7 – Uma das objeções dos clubes à Recuperação Judicial é o impacto de imagem que um processo como esse pode gerar eventualmente. Essa preocupação se justifica?

A falta de conhecimento sobre o que é a recuperação muitas vezes leva à uma interpretação equivocada, que remete à concordata. No entanto, não há relação direta. A recuperação judicial ou extrajudicial é um dispositivo legal que pode criar um ambiente de blindagem para que o trabalho de reestruturação seja desenvolvido com tranquilidade e segurança jurídica. O agente econômico que tem seu pedido de recuperação deferido consegue, por exemplo, um período relativamente longo no qual as dívidas serão tratadas em amplas negociações entre credores e devedores. O objetivo final de todo esse processo é o soerguimento empresarial de um agente econômico que é relevante porque gera riqueza para a economia do país. Por isso, há aqui uma oração chave, que é a “solidarização do sacrifício” que norteia as negociações propondo que todas as partes sejam solidárias ao sacrifício em prol de um benefício mais amplo.

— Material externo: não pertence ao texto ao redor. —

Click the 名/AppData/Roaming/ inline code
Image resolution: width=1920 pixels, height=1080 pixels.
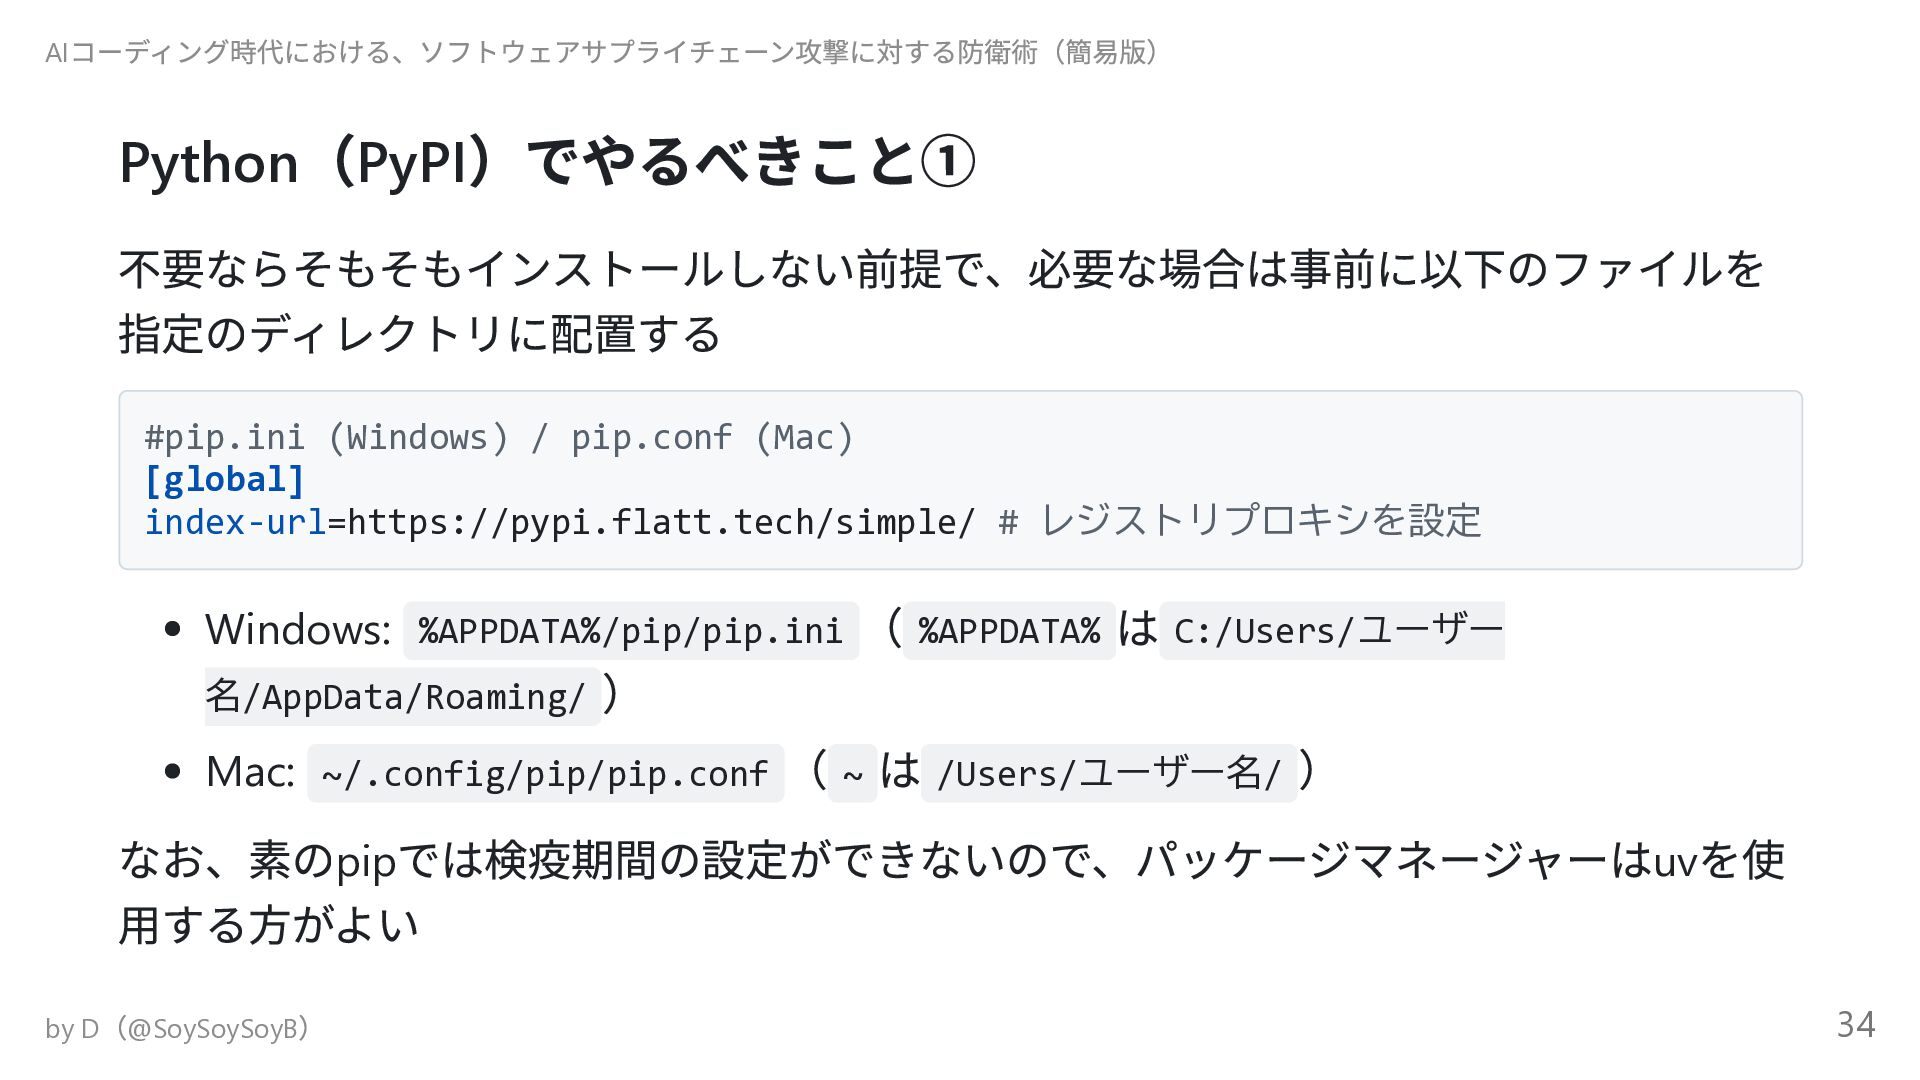[x=403, y=696]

8 – Quais são os impactos imediatos que os clubes podem perceber ao iniciar um processo de recuperação judicial ou extrajudicial?

O efeito imediato é “cessar a sangria”. Quando você tem um deferimento do pedido de recuperação ou uma cautelar antecedente, como no caso do Figueirense, todas as agressões, conscrições e penhoras não podem ocorrer. O clube fica blindado. Essa é a maior e mais importante percepção. Outra coisa é o olhar do investidor para um agente que, até então de forma artesanal, vinha tocando sua atividade econômica e passa a ter um plano de governança.

9 – Quais são as fases de um processo de recuperação?

Tem uma etapa extrajudicial e depois as fases do processo. Na parte extrajudicial é preciso organizar todas as documentações que a lei exige. Sob o ponto de vista do processo em si, há a fase de pedido, que é a postulação. Em seguida, vem o deferimento ou indeferimento do processamento da recuperação judicial. Essa é uma etapa importante, pois um eventual indeferimento não conduz a uma falência, mas volta tudo ao status quo ante. Se for deferido o processamento da Recuperação Judicial, o clube entra em um stay period e, a partir daí, a reestruturação passa por uma ampla negociação entre quatro classes de credores: trabalhistas (limitados a 150 salários mínimos), com garantia real, quirografários (onde se inclui os excessos dos 150 salários mínimos) e as microempresas e empresas de pequeno porte. Feita essa negociação, chega-se a um plano que vai ser deliberado por esses credores. Aprovado o plano, o Poder Judiciário verifica se há algum tipo de ilegalidade e, caso não, homologa para ser constituído um título executivo judicial.

10 – Quais as recomendações você deixaria para os outros clubes de futebol que estão passando por dificuldades e precisam se reestruturar?

A primeira coisa que eu faria, se eu fosse dirigente de um clube de futebol em dificuldade, seria procurar apoio profissional especializado no assunto. O tema é ainda controvertido e é possível, inclusive, que tribunais tenham entendimentos diferentes dependendo da forma como o pedido for feito. Mas há fortíssimos argumentos para se admitir a recuperação judicial de clubes de futebol, tais quais os precedentes que ocorreram e estão ocorrendo. Os clubes têm a grande chance de se soerguer e, ao mesmo tempo, profissionalizar o futebol, seguindo um modelo que na Europa já existe. O futebol é um grande negócio e nós estamos perdendo muito valor no Brasil ao não observar os clubes como agentes de um rico segmento econômico. Além da recuperação, a profissionalização parece, a meu ver, indispensável.